**Problem to work on:** Every line of the entries that holds the word "Select" is to be copied.

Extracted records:

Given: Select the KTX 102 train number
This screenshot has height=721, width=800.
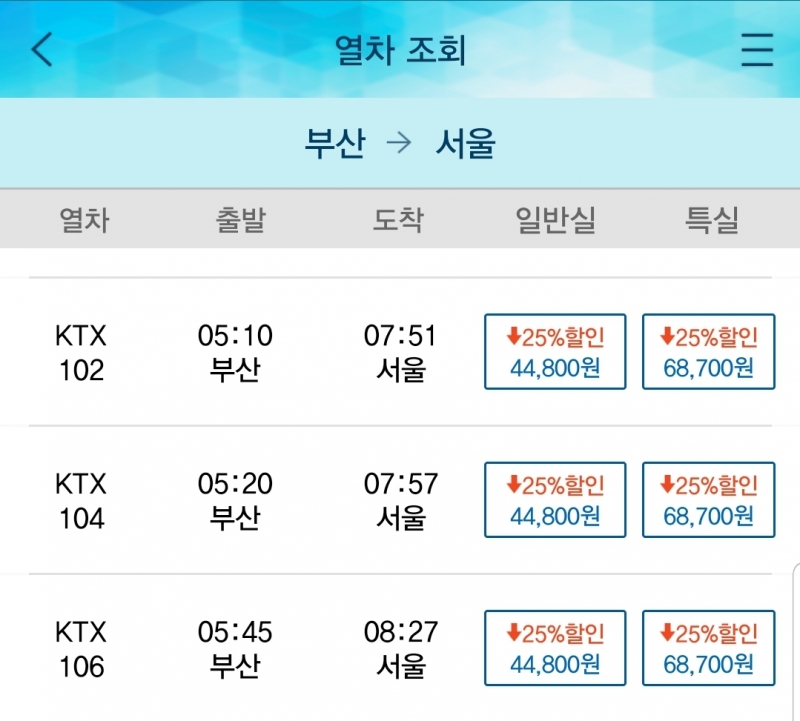Looking at the screenshot, I should click(81, 352).
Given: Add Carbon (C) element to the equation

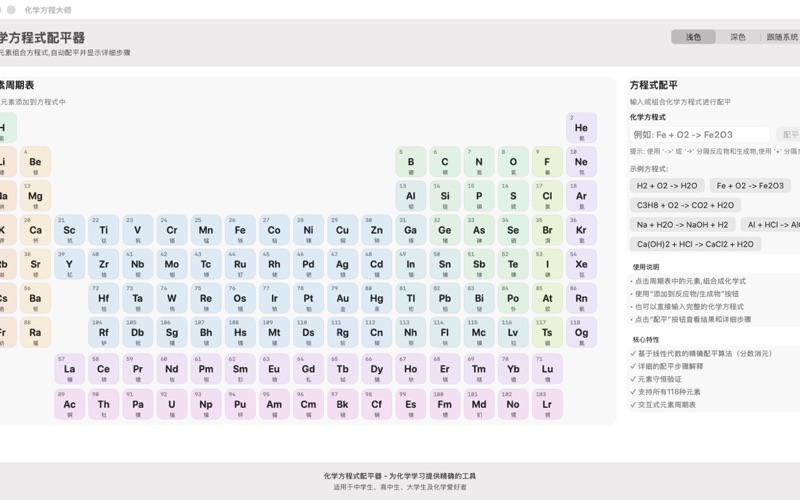Looking at the screenshot, I should tap(445, 163).
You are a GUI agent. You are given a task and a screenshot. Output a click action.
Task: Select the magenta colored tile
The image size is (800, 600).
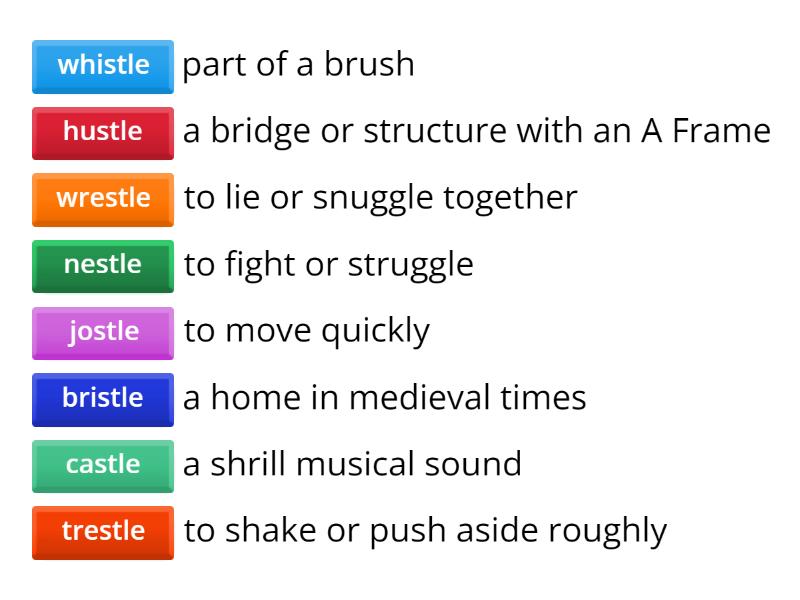point(103,331)
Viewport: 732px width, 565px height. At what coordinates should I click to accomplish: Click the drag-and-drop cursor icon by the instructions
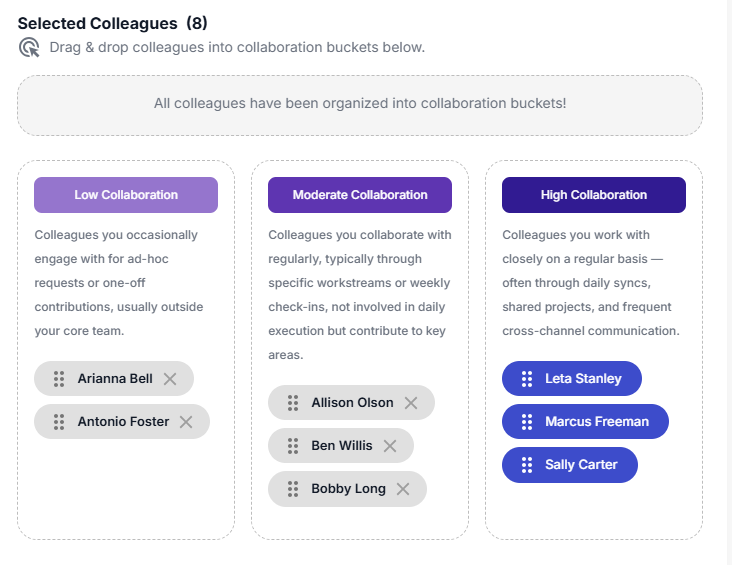pos(30,48)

**Task answer:**
Given: Select the KTX 102 train number
Task: Select the magenta colored tile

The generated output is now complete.